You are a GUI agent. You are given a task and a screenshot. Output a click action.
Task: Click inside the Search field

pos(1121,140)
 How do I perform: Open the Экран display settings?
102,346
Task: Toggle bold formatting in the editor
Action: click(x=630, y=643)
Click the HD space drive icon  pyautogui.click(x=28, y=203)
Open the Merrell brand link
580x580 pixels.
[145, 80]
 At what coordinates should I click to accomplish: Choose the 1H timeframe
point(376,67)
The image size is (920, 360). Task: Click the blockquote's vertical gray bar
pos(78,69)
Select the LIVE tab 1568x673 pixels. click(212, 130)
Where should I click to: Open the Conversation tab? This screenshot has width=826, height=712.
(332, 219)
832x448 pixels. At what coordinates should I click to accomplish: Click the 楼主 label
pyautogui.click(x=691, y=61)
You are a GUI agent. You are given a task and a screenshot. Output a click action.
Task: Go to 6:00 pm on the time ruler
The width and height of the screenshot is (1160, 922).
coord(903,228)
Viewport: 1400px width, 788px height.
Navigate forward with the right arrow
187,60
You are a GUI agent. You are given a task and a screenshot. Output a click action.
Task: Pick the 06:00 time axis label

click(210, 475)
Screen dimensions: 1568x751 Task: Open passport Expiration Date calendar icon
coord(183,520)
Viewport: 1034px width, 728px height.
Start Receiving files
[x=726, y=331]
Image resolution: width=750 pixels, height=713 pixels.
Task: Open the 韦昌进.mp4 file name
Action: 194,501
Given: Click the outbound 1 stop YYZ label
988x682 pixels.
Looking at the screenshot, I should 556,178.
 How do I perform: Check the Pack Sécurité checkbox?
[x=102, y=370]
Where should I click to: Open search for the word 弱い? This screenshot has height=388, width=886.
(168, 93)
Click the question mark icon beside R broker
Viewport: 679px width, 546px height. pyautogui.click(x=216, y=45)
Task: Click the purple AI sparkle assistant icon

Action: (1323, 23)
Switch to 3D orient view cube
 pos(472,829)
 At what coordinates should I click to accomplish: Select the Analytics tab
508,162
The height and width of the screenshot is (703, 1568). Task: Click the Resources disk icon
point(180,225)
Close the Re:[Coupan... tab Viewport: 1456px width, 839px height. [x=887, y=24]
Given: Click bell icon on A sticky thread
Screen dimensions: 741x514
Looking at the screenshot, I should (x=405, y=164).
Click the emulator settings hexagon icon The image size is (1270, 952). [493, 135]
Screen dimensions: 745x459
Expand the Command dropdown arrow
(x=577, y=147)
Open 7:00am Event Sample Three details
----
:: PROBLEM REQUIREMENTS ::
Retype every entry without changing anything.

:: SOLUTION BELOW ::
You are a GUI agent. You are given a task and a screenshot. Output a click action.
Task: Click inside the Search field

pos(1121,140)
 How do I perform: Open the Экран display settings?
102,346
Task: Toggle bold formatting in the editor
Action: click(x=630, y=643)
Click the HD space drive icon  pyautogui.click(x=28, y=203)
Open the Merrell brand link
580x580 pixels.
[145, 80]
 At what coordinates should I click to accomplish: Choose the 1H timeframe
point(376,67)
The image size is (920, 360). Task: Click the blockquote's vertical gray bar
pos(78,69)
Select the LIVE tab 1568x673 pixels. click(212, 130)
Where should I click to: Open the Conversation tab? This screenshot has width=826, height=712.
(332, 219)
832x448 pixels. At what coordinates should I click to accomplish: Click the 楼主 label
pyautogui.click(x=691, y=61)
You are a GUI agent. You are given a task and a screenshot. Output a click action.
Task: Go to 6:00 pm on the time ruler
The width and height of the screenshot is (1160, 922).
coord(903,228)
Viewport: 1400px width, 788px height.
Navigate forward with the right arrow
187,60
You are a GUI agent. You are given a task and a screenshot. Output a click action.
Task: Pick the 06:00 time axis label

click(210, 475)
Screen dimensions: 1568x751 Task: Open passport Expiration Date calendar icon
coord(183,520)
Viewport: 1034px width, 728px height.
Start Receiving files
[x=726, y=331]
Image resolution: width=750 pixels, height=713 pixels.
Task: Open the 韦昌进.mp4 file name
Action: 194,501
Given: Click the outbound 1 stop YYZ label
988x682 pixels.
Looking at the screenshot, I should 556,178.
 How do I perform: Check the Pack Sécurité checkbox?
[x=102, y=370]
Where should I click to: Open search for the word 弱い? This screenshot has height=388, width=886.
(168, 93)
Click the question mark icon beside R broker
Viewport: 679px width, 546px height. pyautogui.click(x=216, y=45)
Task: Click the purple AI sparkle assistant icon

Action: (1323, 23)
Switch to 3D orient view cube
 pos(472,829)
 At what coordinates should I click to accomplish: Select the Analytics tab
508,162
The height and width of the screenshot is (703, 1568). Task: Click the Resources disk icon
point(180,225)
Close the Re:[Coupan... tab Viewport: 1456px width, 839px height. [x=887, y=24]
Given: Click bell icon on A sticky thread
Screen dimensions: 741x514
Looking at the screenshot, I should (x=405, y=164).
Click the emulator settings hexagon icon The image size is (1270, 952). [493, 135]
Screen dimensions: 745x459
Expand the Command dropdown arrow
(x=577, y=147)
Open 7:00am Event Sample Three details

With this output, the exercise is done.